What is asked:
Arrange the material from the line with "You are a computer-use" to the line with "Instruction: Add the" as a Markdown table with the columns Row and Line, numbering each line and leaving out blank ones.

Material provided:
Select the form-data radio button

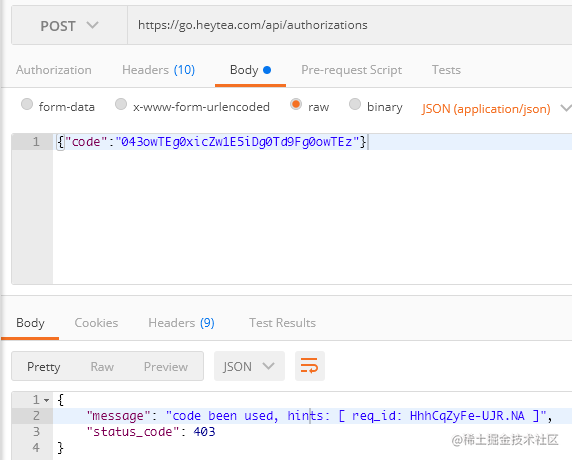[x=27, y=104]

...

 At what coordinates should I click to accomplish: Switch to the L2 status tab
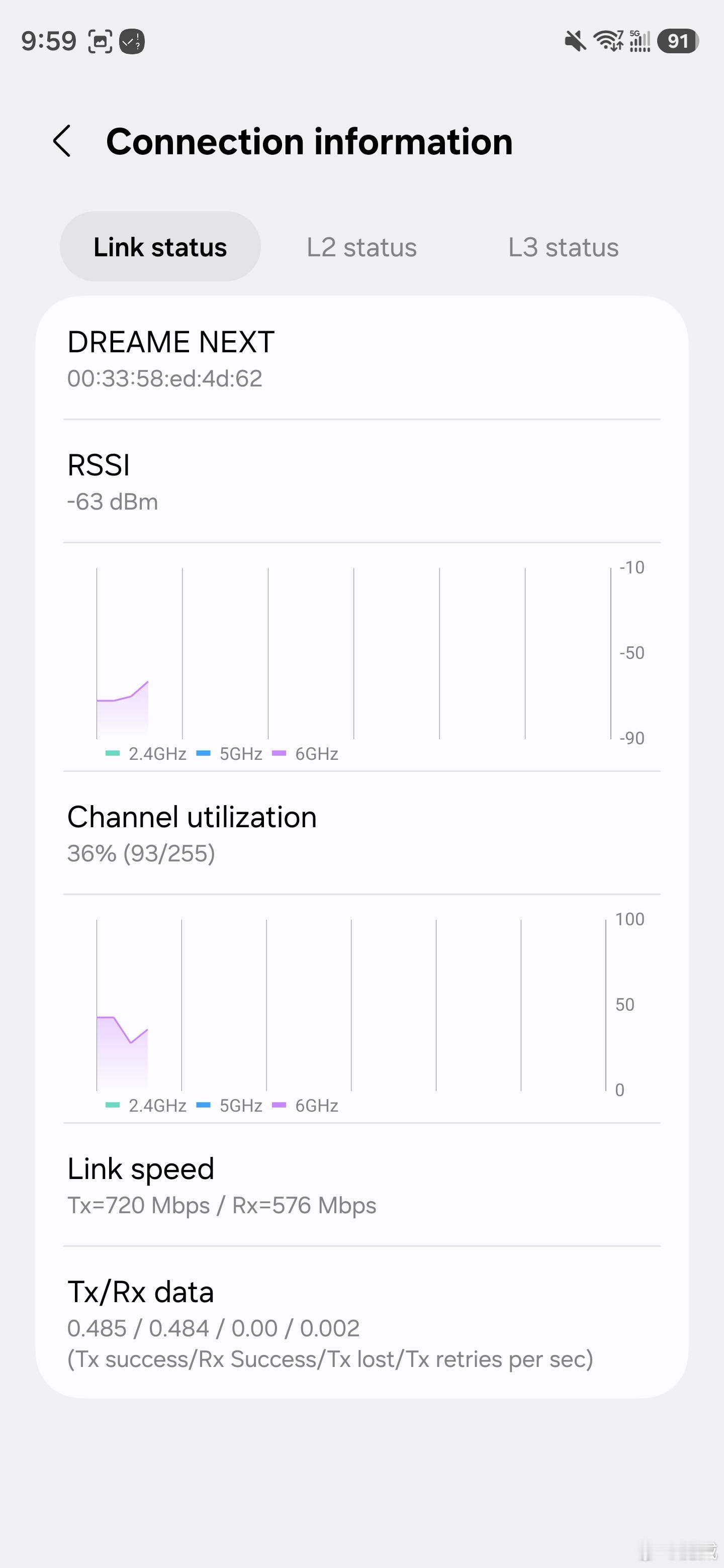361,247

==

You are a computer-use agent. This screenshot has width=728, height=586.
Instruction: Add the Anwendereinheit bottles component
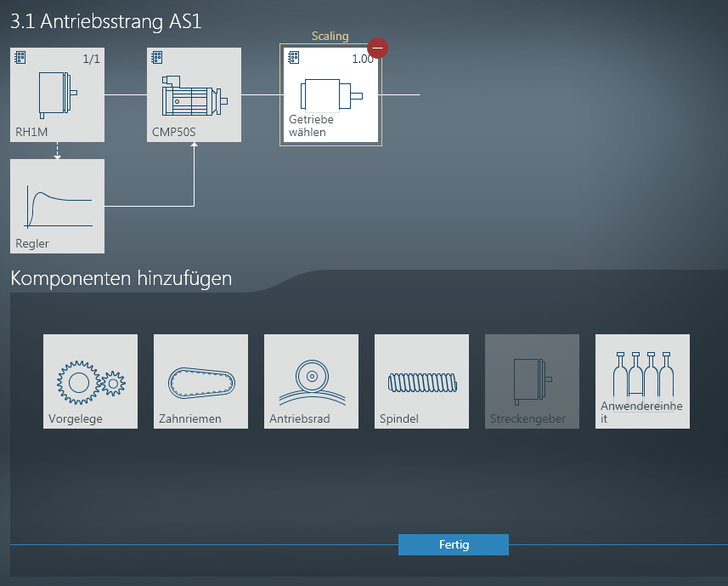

Output for this task:
| Row | Line |
|---|---|
| 1 | You are a computer-use agent. This screenshot has width=728, height=586. |
| 2 | Instruction: Add the Anwendereinheit bottles component |